ASSIGNMENT:
Take the lines from the head of the listing through the one bearing "You are a computer-use agent." and copy them exactly, leaving every picture out.

*** Begin section ***

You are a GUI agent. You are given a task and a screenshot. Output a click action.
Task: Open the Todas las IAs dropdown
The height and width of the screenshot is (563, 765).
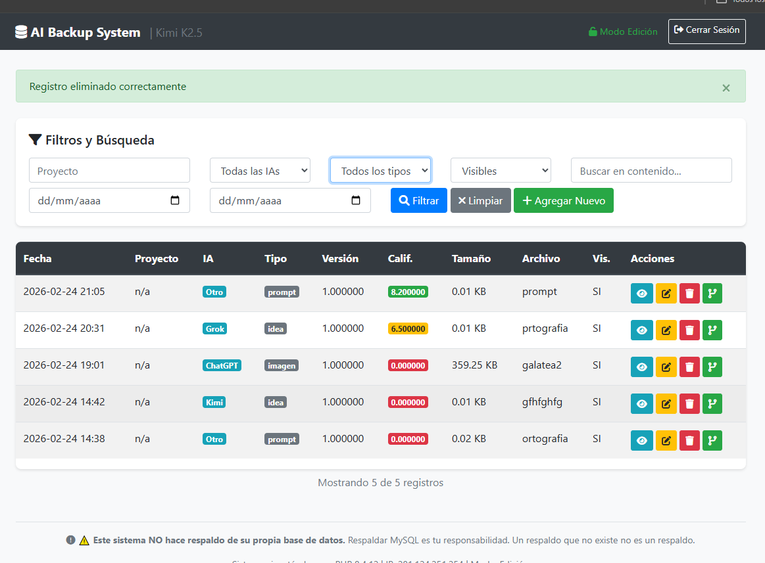(260, 171)
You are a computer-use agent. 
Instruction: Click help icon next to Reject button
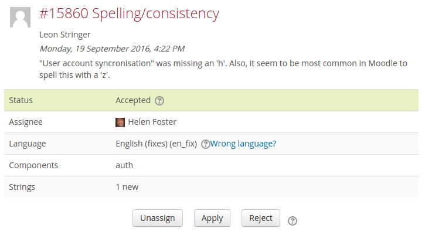tap(293, 220)
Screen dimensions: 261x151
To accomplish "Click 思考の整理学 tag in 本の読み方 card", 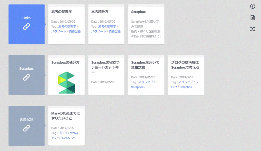I will [x=107, y=27].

*** End section ***

OUTPUT FOR THIS TASK:
You are a GUI agent. You are given a task and a screenshot. Output a click action.
Task: Open the Todas las IAs dropdown
The height and width of the screenshot is (563, 765).
(260, 171)
You are a computer-use agent. 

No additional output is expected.